Copy every line in the records below that contains the word "column".
--- --- ---
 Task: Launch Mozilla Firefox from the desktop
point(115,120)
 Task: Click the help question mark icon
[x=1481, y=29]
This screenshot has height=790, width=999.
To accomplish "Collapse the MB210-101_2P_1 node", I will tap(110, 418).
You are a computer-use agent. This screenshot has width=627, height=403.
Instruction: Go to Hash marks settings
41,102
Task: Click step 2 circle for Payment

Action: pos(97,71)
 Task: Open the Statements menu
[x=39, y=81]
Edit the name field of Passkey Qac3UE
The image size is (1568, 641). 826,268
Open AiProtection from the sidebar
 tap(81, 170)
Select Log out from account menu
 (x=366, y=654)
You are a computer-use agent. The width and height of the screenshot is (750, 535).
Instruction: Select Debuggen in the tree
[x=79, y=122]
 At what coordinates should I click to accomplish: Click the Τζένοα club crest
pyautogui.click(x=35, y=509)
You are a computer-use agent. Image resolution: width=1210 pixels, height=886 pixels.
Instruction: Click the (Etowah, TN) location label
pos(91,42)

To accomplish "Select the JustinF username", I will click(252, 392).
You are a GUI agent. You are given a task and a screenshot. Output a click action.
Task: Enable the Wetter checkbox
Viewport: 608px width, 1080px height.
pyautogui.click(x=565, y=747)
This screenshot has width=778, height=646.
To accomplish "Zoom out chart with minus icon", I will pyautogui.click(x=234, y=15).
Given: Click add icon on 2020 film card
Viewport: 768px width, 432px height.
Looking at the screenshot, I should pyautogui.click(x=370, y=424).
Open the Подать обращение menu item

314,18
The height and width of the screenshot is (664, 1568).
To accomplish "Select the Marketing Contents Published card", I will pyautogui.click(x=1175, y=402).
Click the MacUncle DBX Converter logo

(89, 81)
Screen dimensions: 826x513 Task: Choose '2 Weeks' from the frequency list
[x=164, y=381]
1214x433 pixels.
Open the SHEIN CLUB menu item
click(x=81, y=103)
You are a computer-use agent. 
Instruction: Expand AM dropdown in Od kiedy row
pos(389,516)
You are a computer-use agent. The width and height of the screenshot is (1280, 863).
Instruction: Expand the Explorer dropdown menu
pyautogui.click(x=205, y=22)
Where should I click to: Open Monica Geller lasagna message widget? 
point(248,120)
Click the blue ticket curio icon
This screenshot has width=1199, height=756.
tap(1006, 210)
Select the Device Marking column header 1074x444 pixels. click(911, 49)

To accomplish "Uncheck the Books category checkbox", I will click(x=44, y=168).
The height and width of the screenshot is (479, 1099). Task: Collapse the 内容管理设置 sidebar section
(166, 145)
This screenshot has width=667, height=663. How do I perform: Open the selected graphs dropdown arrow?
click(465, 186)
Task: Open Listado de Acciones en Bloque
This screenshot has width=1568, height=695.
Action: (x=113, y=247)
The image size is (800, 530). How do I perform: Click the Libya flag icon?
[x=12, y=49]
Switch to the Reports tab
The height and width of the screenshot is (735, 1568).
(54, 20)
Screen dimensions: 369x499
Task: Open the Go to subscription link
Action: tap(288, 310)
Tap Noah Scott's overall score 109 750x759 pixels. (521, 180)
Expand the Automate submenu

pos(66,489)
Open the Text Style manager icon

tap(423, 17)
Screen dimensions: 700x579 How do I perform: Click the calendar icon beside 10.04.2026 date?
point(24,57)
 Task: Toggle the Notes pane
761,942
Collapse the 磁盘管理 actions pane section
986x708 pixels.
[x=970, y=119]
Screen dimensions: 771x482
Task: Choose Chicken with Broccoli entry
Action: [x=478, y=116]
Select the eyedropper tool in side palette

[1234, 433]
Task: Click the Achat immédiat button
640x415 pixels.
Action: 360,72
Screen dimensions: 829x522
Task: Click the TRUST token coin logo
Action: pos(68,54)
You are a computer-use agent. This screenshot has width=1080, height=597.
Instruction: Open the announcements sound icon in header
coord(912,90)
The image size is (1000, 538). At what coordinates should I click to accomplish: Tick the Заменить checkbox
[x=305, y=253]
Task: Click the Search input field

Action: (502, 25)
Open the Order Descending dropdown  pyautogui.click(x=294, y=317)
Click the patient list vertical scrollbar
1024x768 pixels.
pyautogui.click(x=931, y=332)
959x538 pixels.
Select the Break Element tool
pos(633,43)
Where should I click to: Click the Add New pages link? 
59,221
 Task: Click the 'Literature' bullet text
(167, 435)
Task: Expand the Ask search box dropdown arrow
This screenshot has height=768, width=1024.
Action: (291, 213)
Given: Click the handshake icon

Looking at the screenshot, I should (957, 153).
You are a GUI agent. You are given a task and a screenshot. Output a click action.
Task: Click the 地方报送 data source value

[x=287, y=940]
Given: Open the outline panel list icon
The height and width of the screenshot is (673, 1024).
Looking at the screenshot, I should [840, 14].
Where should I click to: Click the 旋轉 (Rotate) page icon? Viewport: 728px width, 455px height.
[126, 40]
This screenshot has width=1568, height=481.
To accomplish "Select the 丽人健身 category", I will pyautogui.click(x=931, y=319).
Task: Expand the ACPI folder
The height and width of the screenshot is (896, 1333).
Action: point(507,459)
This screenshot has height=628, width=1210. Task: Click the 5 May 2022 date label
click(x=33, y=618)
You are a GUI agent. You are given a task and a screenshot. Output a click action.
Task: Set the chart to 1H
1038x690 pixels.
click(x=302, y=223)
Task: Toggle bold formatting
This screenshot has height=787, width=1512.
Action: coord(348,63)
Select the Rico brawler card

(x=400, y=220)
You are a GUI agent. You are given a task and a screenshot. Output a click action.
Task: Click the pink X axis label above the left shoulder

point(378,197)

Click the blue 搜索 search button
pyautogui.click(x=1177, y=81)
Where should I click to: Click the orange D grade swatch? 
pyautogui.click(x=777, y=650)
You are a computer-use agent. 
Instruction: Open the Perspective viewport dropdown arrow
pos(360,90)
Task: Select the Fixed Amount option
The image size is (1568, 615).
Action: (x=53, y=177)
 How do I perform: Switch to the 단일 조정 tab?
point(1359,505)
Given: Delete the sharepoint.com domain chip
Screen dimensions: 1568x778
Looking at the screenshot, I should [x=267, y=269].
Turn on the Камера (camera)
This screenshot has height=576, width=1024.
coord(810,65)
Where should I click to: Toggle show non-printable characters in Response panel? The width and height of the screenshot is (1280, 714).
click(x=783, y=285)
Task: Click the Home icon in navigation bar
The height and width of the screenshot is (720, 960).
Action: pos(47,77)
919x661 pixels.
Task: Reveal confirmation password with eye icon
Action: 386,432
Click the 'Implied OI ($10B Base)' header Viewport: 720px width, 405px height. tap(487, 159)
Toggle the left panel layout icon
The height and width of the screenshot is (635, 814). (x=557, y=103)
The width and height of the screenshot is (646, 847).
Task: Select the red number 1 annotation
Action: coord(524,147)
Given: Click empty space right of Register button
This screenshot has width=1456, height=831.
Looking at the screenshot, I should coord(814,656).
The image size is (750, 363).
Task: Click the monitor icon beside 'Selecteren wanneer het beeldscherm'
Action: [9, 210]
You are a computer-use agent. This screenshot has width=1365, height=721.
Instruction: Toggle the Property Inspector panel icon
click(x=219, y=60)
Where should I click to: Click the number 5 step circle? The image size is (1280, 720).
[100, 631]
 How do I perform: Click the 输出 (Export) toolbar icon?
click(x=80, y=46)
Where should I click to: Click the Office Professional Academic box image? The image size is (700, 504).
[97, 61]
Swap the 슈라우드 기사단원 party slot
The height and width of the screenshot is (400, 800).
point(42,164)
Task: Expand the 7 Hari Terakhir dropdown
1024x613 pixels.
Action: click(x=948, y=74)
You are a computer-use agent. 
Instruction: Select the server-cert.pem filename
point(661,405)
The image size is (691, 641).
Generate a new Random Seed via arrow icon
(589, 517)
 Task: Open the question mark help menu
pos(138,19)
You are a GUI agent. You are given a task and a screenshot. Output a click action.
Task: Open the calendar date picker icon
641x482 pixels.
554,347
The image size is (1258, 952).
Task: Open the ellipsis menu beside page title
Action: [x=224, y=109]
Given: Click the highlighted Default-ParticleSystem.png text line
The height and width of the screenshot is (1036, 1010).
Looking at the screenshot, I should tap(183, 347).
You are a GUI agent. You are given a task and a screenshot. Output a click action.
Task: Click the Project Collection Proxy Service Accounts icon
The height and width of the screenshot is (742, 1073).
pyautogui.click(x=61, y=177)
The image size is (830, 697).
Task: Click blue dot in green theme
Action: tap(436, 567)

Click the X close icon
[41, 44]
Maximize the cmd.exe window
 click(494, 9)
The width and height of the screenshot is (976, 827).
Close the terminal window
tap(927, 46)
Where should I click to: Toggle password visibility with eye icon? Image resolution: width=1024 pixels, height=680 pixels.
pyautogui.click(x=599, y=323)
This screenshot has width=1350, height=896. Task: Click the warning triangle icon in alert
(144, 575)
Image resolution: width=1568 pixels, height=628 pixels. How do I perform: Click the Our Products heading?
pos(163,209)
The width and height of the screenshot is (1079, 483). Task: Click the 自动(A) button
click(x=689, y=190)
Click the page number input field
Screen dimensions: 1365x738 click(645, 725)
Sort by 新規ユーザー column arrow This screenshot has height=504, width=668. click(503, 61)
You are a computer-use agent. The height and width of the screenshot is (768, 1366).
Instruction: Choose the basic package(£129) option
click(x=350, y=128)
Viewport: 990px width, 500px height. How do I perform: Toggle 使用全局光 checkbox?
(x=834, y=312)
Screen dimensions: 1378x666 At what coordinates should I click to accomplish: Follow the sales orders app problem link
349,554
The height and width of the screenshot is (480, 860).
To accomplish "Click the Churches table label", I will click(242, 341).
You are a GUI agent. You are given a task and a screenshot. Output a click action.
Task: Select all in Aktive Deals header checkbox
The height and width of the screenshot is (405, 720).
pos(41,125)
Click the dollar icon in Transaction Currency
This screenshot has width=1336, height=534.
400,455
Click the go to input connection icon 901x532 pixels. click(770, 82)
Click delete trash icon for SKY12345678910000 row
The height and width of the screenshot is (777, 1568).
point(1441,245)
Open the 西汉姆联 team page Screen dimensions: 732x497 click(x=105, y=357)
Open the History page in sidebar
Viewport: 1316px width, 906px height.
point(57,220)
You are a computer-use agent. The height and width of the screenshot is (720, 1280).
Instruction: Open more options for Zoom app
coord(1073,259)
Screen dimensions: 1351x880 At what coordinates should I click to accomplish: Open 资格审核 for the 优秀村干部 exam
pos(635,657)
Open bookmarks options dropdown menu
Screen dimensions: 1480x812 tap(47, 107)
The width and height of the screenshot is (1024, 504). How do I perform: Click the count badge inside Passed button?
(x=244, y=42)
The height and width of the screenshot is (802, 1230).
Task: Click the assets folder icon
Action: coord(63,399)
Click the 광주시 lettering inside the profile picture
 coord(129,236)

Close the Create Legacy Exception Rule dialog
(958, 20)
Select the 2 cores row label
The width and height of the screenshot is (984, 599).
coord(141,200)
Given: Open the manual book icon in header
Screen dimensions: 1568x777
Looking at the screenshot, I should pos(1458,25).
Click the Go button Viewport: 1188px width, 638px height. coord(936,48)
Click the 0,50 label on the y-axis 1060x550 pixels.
--- --- ---
Output below:
Select the Device Marking column header 1074x444 pixels. click(911, 49)
Sort by 新規ユーザー column arrow This screenshot has height=504, width=668. click(503, 61)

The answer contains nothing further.